It’s one thing to go to the office every day, but it’s another story to exert hard work in what you do. But have you asked yourself what keeps you doing what you’re doing? It’s a difficult question that you can ponder on. It’s the same query that scientists, psychologists, and hiring managers have asked themselves all throughout these years. What really drives a person to be motivated?
Theories on Motivation
The energy we feel in pursuing a goal or a dream, it turns out, has a science behind it. If you would ask Fredrick Winslow Taylor, a mechanical engineer who first studied the matter in the 1800s, it is all about what he called scientific management. His theory basically explains that what drives people to work is money and that a financial reward can increase productivity. He also believed that a worker who didn’t do enough work for the day, shouldn’t be paid as much as another co-worker who was more productive than him.

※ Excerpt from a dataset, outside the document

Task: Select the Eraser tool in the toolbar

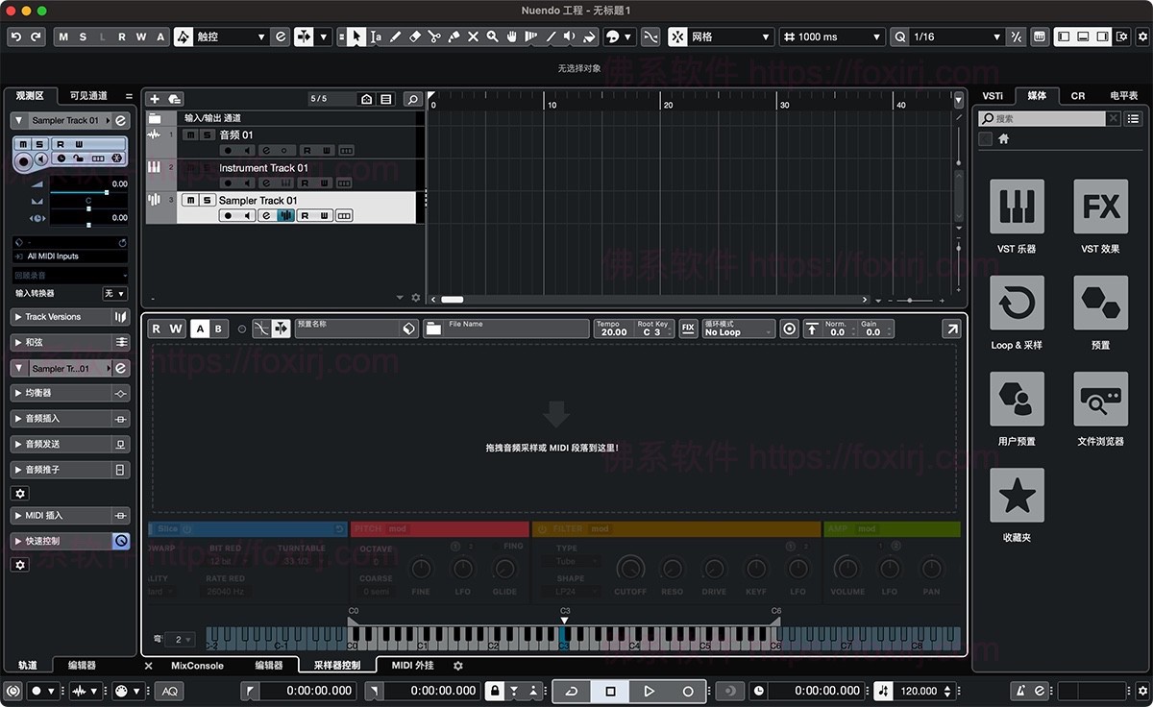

Later on, Elton Mayo, a psychologist and organizational theorist, claimed that employees work harder when the boss is watching over them, which was called the Hawthorne Effect. Both the two theories would sound logical, if not applicable, to you, you may have thought. However, a lot of experts criticized these, while some claim Mayo’s and Taylor’s arguments were valid.
Key to Motivation
Luckily, science had since found the main reason why we work hard – dopamine, which always had the perception that it gives a feeling of pleasure. According to a 2012 Vanderbilt study that made use of a technique called positron emission tomography scan, those willing to work hard in exchange of a reward released higher amounts of the chemical in the striatum and ventromedial prefrontal cortex, which have a hand in motivation and reward. Those who are slackers, meanwhile, released the neurotransmitter more in the anterior insula, the area responsible for risk perception and emotions.

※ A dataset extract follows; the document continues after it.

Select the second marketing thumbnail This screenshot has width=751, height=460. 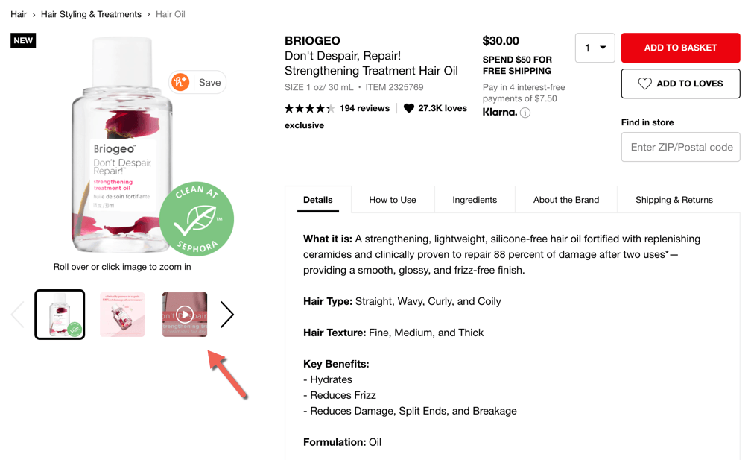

That means dopamine isn’t merely what it is often portrayed. Instead, neuroscientists point out that it also conveys “motivational salience,” which means that the chemical does not just act on rewards, but on stress and other non-rewarding factors as well. In short, the neurotransmitter is responsible for motivating us to or away from something.
How to Use Dopamine to Increase Motivation
Forbes Coaches Council member Sydney Ceruto said there are ways to tweak how the dopamine can act more on the area that provides motivation rather than the part that prevents you from becoming a hard worker. She advises setting realistic and smaller goals at first. Although big aspirations are important as well, it would be easier for achievable, albeit smaller, ones to accomplish. Thus, laying down incremental goals would be helpful because every time you finish a challenge, you will be motivated toward success.
Ceruto also said that framing works wonders in helping you hack your dopamine. Chances are, if you don’t like what you’re doing, then that makes the task harder to do. On the other side of the equation, when you are passionate about what you’re being told to do, then the job would almost seem like an easy-peasy task. Positive framing can be done so that workers will look at a job as a goal that they aim to accomplish rather than seeing it as what they are required to finish.